── DATA PROVIDED ──

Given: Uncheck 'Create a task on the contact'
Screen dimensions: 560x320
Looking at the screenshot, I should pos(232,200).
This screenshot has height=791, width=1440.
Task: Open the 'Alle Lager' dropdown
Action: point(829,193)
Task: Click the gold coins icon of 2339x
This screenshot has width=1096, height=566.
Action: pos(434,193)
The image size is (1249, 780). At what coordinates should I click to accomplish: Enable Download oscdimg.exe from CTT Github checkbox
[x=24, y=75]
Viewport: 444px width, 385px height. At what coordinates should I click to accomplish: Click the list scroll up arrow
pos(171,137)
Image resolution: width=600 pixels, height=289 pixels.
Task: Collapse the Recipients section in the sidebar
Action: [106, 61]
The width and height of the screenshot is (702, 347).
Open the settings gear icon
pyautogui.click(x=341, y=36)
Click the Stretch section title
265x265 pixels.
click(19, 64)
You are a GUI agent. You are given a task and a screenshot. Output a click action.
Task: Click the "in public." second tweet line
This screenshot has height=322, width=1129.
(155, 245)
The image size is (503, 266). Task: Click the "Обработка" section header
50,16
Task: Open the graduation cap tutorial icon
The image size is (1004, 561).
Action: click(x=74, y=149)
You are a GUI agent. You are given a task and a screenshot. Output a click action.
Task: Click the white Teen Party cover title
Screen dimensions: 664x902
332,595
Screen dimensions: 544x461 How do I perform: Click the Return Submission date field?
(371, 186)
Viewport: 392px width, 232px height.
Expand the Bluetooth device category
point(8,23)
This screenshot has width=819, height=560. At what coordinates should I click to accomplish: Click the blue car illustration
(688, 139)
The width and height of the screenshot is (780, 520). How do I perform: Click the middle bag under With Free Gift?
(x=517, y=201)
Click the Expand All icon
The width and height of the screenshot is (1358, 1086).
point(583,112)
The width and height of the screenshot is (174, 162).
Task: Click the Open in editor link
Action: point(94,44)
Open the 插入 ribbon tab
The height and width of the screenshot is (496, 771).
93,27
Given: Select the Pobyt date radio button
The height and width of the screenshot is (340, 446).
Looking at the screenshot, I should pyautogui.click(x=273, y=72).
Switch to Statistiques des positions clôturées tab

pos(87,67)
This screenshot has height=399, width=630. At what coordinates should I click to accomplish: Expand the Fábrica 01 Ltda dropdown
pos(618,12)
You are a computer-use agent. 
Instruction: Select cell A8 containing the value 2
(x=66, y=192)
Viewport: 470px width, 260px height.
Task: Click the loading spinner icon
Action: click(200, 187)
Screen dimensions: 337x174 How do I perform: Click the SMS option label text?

───

(WHAT THE EXERCISE ASKS):
Nothing in the entries may be left out; each line is to be output exactly.

(ANSWER SPACE):
Given: Uncheck 'Create a task on the contact'
Screen dimensions: 560x320
Looking at the screenshot, I should pos(232,200).
This screenshot has height=791, width=1440.
Task: Open the 'Alle Lager' dropdown
Action: point(829,193)
Task: Click the gold coins icon of 2339x
This screenshot has width=1096, height=566.
Action: pos(434,193)
The image size is (1249, 780). At what coordinates should I click to accomplish: Enable Download oscdimg.exe from CTT Github checkbox
[x=24, y=75]
Viewport: 444px width, 385px height. At what coordinates should I click to accomplish: Click the list scroll up arrow
pos(171,137)
Image resolution: width=600 pixels, height=289 pixels.
Task: Collapse the Recipients section in the sidebar
Action: [106, 61]
The width and height of the screenshot is (702, 347).
Open the settings gear icon
pyautogui.click(x=341, y=36)
Click the Stretch section title
265x265 pixels.
click(19, 64)
You are a GUI agent. You are given a task and a screenshot. Output a click action.
Task: Click the "in public." second tweet line
This screenshot has height=322, width=1129.
(155, 245)
The image size is (503, 266). Task: Click the "Обработка" section header
50,16
Task: Open the graduation cap tutorial icon
The image size is (1004, 561).
Action: click(x=74, y=149)
You are a GUI agent. You are given a task and a screenshot. Output a click action.
Task: Click the white Teen Party cover title
Screen dimensions: 664x902
332,595
Screen dimensions: 544x461 How do I perform: Click the Return Submission date field?
(371, 186)
Viewport: 392px width, 232px height.
Expand the Bluetooth device category
point(8,23)
This screenshot has width=819, height=560. At what coordinates should I click to accomplish: Click the blue car illustration
(688, 139)
The width and height of the screenshot is (780, 520). How do I perform: Click the middle bag under With Free Gift?
(x=517, y=201)
Click the Expand All icon
The width and height of the screenshot is (1358, 1086).
point(583,112)
The width and height of the screenshot is (174, 162).
Task: Click the Open in editor link
Action: point(94,44)
Open the 插入 ribbon tab
The height and width of the screenshot is (496, 771).
93,27
Given: Select the Pobyt date radio button
The height and width of the screenshot is (340, 446).
Looking at the screenshot, I should pyautogui.click(x=273, y=72).
Switch to Statistiques des positions clôturées tab

pos(87,67)
This screenshot has height=399, width=630. At what coordinates should I click to accomplish: Expand the Fábrica 01 Ltda dropdown
pos(618,12)
You are a computer-use agent. 
Instruction: Select cell A8 containing the value 2
(x=66, y=192)
Viewport: 470px width, 260px height.
Task: Click the loading spinner icon
Action: click(200, 187)
Screen dimensions: 337x174 How do I perform: Click the SMS option label text?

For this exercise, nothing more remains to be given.